- **Task description**: Quote every one of the following records verbatim, line for line.
** Begin Entries shown **
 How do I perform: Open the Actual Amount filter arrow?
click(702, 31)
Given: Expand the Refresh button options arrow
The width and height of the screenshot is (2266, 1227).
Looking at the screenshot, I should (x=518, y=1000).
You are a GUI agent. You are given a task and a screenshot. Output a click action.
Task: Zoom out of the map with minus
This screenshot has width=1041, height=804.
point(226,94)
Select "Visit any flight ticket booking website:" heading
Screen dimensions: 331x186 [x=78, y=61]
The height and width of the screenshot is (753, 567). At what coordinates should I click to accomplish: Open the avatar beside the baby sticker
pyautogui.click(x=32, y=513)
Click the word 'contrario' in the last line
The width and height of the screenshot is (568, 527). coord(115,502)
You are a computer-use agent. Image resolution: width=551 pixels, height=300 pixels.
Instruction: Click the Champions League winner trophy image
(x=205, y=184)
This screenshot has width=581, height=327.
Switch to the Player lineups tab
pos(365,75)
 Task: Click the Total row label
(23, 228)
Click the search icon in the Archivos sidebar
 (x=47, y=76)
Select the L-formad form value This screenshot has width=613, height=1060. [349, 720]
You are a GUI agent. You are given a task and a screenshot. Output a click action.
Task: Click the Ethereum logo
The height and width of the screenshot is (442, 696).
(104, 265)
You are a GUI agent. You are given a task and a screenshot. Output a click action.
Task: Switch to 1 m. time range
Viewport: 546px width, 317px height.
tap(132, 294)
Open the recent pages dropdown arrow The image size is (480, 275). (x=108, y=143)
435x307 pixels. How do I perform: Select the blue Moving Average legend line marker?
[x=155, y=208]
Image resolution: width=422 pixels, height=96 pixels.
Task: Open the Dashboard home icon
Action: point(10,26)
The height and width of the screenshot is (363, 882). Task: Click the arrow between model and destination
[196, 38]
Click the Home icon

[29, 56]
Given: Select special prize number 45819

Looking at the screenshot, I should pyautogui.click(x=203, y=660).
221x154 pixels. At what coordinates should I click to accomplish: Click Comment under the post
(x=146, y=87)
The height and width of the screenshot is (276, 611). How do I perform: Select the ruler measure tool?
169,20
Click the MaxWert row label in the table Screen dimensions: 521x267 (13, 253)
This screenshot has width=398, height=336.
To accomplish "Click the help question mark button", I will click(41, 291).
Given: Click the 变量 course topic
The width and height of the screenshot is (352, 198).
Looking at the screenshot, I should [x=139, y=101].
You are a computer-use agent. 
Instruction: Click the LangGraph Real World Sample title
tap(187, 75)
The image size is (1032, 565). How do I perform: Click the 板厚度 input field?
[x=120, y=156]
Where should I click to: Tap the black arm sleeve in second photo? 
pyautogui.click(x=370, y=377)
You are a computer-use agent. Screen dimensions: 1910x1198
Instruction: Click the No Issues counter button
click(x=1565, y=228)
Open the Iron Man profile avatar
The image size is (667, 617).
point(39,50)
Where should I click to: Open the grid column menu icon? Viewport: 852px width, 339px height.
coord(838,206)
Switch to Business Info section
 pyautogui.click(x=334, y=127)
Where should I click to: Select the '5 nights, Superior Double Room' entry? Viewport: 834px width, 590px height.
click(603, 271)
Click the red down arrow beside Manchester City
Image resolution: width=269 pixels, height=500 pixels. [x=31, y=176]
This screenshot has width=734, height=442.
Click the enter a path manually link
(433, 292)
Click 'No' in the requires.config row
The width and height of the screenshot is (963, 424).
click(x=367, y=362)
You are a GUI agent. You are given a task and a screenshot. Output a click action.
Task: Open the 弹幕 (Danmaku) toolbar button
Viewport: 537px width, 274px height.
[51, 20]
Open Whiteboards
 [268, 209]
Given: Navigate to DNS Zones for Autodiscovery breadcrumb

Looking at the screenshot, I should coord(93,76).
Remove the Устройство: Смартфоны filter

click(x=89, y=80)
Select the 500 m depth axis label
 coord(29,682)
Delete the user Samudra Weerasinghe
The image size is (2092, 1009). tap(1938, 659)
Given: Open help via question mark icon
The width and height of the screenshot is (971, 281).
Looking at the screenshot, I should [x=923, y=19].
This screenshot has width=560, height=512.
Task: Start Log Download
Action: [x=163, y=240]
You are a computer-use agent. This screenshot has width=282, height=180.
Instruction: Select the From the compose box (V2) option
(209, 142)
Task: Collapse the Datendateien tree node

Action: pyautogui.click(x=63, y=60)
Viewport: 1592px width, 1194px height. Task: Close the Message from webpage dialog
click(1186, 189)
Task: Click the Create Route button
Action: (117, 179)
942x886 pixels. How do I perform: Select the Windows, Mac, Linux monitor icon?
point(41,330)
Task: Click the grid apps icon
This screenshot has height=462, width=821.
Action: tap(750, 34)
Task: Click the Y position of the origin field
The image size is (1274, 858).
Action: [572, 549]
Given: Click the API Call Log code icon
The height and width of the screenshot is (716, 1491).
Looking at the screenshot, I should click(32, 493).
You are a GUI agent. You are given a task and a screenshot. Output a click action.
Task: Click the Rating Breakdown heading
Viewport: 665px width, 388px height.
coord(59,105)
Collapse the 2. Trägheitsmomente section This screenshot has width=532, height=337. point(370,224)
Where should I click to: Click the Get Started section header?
** End Entries shown **
- **The answer**:
 How do I perform: Open the Actual Amount filter arrow?
click(702, 31)
Given: Expand the Refresh button options arrow
The width and height of the screenshot is (2266, 1227).
Looking at the screenshot, I should (x=518, y=1000).
You are a GUI agent. You are given a task and a screenshot. Output a click action.
Task: Zoom out of the map with minus
This screenshot has width=1041, height=804.
point(226,94)
Select "Visit any flight ticket booking website:" heading
Screen dimensions: 331x186 [x=78, y=61]
The height and width of the screenshot is (753, 567). At what coordinates should I click to accomplish: Open the avatar beside the baby sticker
pyautogui.click(x=32, y=513)
Click the word 'contrario' in the last line
The width and height of the screenshot is (568, 527). coord(115,502)
You are a computer-use agent. Image resolution: width=551 pixels, height=300 pixels.
Instruction: Click the Champions League winner trophy image
(x=205, y=184)
This screenshot has width=581, height=327.
Switch to the Player lineups tab
pos(365,75)
 Task: Click the Total row label
(23, 228)
Click the search icon in the Archivos sidebar
 (x=47, y=76)
Select the L-formad form value This screenshot has width=613, height=1060. [349, 720]
You are a GUI agent. You are given a task and a screenshot. Output a click action.
Task: Click the Ethereum logo
The height and width of the screenshot is (442, 696).
(104, 265)
You are a GUI agent. You are given a task and a screenshot. Output a click action.
Task: Switch to 1 m. time range
Viewport: 546px width, 317px height.
tap(132, 294)
Open the recent pages dropdown arrow The image size is (480, 275). (x=108, y=143)
435x307 pixels. How do I perform: Select the blue Moving Average legend line marker?
[x=155, y=208]
Image resolution: width=422 pixels, height=96 pixels.
Task: Open the Dashboard home icon
Action: point(10,26)
The height and width of the screenshot is (363, 882). Task: Click the arrow between model and destination
[196, 38]
Click the Home icon

[29, 56]
Given: Select special prize number 45819

Looking at the screenshot, I should pyautogui.click(x=203, y=660).
221x154 pixels. At what coordinates should I click to accomplish: Click Comment under the post
(x=146, y=87)
The height and width of the screenshot is (276, 611). How do I perform: Select the ruler measure tool?
169,20
Click the MaxWert row label in the table Screen dimensions: 521x267 (13, 253)
This screenshot has width=398, height=336.
To accomplish "Click the help question mark button", I will click(41, 291).
Given: Click the 变量 course topic
The width and height of the screenshot is (352, 198).
Looking at the screenshot, I should [x=139, y=101].
You are a computer-use agent. 
Instruction: Click the LangGraph Real World Sample title
tap(187, 75)
The image size is (1032, 565). How do I perform: Click the 板厚度 input field?
[x=120, y=156]
Where should I click to: Tap the black arm sleeve in second photo? 
pyautogui.click(x=370, y=377)
You are a computer-use agent. Screen dimensions: 1910x1198
Instruction: Click the No Issues counter button
click(x=1565, y=228)
Open the Iron Man profile avatar
The image size is (667, 617).
point(39,50)
Where should I click to: Open the grid column menu icon? Viewport: 852px width, 339px height.
coord(838,206)
Switch to Business Info section
 pyautogui.click(x=334, y=127)
Where should I click to: Select the '5 nights, Superior Double Room' entry? Viewport: 834px width, 590px height.
click(603, 271)
Click the red down arrow beside Manchester City
Image resolution: width=269 pixels, height=500 pixels. [x=31, y=176]
This screenshot has width=734, height=442.
Click the enter a path manually link
(433, 292)
Click 'No' in the requires.config row
The width and height of the screenshot is (963, 424).
click(x=367, y=362)
You are a GUI agent. You are given a task and a screenshot. Output a click action.
Task: Open the 弹幕 (Danmaku) toolbar button
Viewport: 537px width, 274px height.
[51, 20]
Open Whiteboards
 [268, 209]
Given: Navigate to DNS Zones for Autodiscovery breadcrumb

Looking at the screenshot, I should coord(93,76).
Remove the Устройство: Смартфоны filter

click(x=89, y=80)
Select the 500 m depth axis label
 coord(29,682)
Delete the user Samudra Weerasinghe
The image size is (2092, 1009). tap(1938, 659)
Given: Open help via question mark icon
The width and height of the screenshot is (971, 281).
Looking at the screenshot, I should [x=923, y=19].
This screenshot has width=560, height=512.
Task: Start Log Download
Action: [x=163, y=240]
You are a computer-use agent. This screenshot has width=282, height=180.
Instruction: Select the From the compose box (V2) option
(209, 142)
Task: Collapse the Datendateien tree node

Action: pyautogui.click(x=63, y=60)
Viewport: 1592px width, 1194px height. Task: Close the Message from webpage dialog
click(1186, 189)
Task: Click the Create Route button
Action: (117, 179)
942x886 pixels. How do I perform: Select the Windows, Mac, Linux monitor icon?
point(41,330)
Task: Click the grid apps icon
This screenshot has height=462, width=821.
Action: tap(750, 34)
Task: Click the Y position of the origin field
The image size is (1274, 858).
Action: [572, 549]
Given: Click the API Call Log code icon
The height and width of the screenshot is (716, 1491).
Looking at the screenshot, I should click(32, 493).
You are a GUI agent. You are given a task and a screenshot. Output a click action.
Task: Click the Rating Breakdown heading
Viewport: 665px width, 388px height.
coord(59,105)
Collapse the 2. Trägheitsmomente section This screenshot has width=532, height=337. point(370,224)
Where should I click to: Click the Get Started section header?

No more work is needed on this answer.